The Douglas Fir Cones
Some tales simply are stories, with no moral, no lesson and only a cursory connection to reality. This is the case with the story of the Douglas fir cone.
The tale begins with a mouse with the ability to climb the tallest trees in the forest. One day, a fire swept through the forest. To escape the flames, the mouse climbed up the Douglas fire, barely ahead of the fire. As it reached a branch, it dived into a cone that hung downward on the tree, unlike other evergreens with upward-turned cones.
The fire burned the hair off his tail. But did not burn his body and he survived.
That is why today we see Douglas fir cones with little shields and what appears to be the hind quarters of mice with singed tails hanging from the layers of the cone.
The Gold-haired and Blue-Eyed Girls
The last story appears to be taken from white settler’s lore, since there were few blue-eyed people among the indigenous tribes. Still, the tale seeks to explain why certain plants grow together.
Two little girls, one blue-eyed and the other with golden hair, decided to visit a wise old woman on the hilltop a short distance from their village. They wanted the old lady to reveal the secret as to how to make everyone happy.

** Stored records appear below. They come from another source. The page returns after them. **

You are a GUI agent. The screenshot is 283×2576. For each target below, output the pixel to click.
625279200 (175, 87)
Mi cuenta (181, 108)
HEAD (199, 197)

They played with all the creatures and living things in the woods and meadows along the way, arriving just before dark. They offered a basket of goodies that they had picked along the way.
When they asked her how to make everyone happy, the woman simply smiled and said, “I will show you.”
That night, the two girls, who always played together, did not return home. When the villager set out to search for them, all they found was a bright beautiful goldenrod and a blue aster growing next to it at the foot of the hill.
But after that, whenever the people saw the two flowers, always together, they smiled and were happy, for they knew the Great Spirit had taken care of them.